While I would have preferred to see Mr. Marlow’s questions prior to or during our July 31 committee hearing, or at least in conjunction with our August 8 work session, the magnitude of this transaction requires us to act in a deliberate manner. Given that, I supported the delay and we’ll have another work session on Friday, August 15, to focus on the questions presented.

And what, you might ask, is the intent of Mr. Marlow’s inquiries?¬†What he told me is that he wants the Assembly to vote the proposal down. There are any number of reasons why but they appear to boil down to one underlying issue – Mr.

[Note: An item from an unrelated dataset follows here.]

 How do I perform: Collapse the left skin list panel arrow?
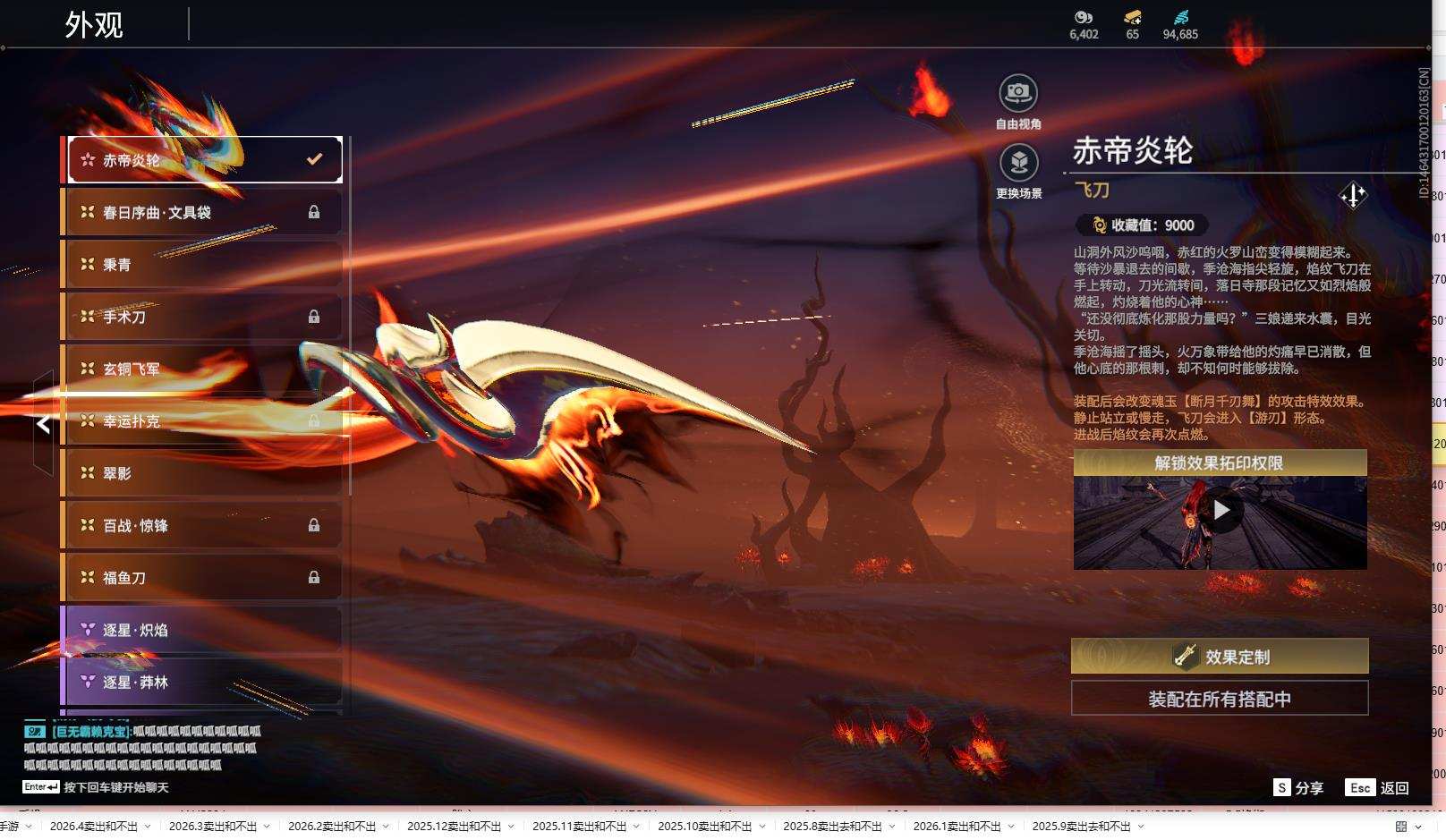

Marlow has long sought to re-start the Knik Arm Power Plant, located on Whitney Road, but his company, Tiqun Energy, has been unable to convince either ML&P or CEA to buy the power the plant would produce.

You’ll recall my mentioning the complicated politics of Railbelt energy. This little tiff is a prime example with Mr. Marlow accusing both utilities of imperiousness, inefficiency and turf protection (ouch!). Several times I’ve heard him expound on the virtues of his plan, which would also employ natural gas-fired turbines but use the waste heat to provide hot water heating for surrounding businesses and homes, and yet the project remains high-centered because he hasn’t been able to find a buyer for electricity.

(Full disclosure: one of the primary customers Mr. Marlow has identified for the hot water heat is the company where I have a day job, the Alaska Railroad Corporation, and the Knik Arm Power Plant rests on land Marlow leases from the railroad. While those matters are handled in a different department, that business relationship was the central reason I returned Mr. Marlow’s contribution during my campaign.)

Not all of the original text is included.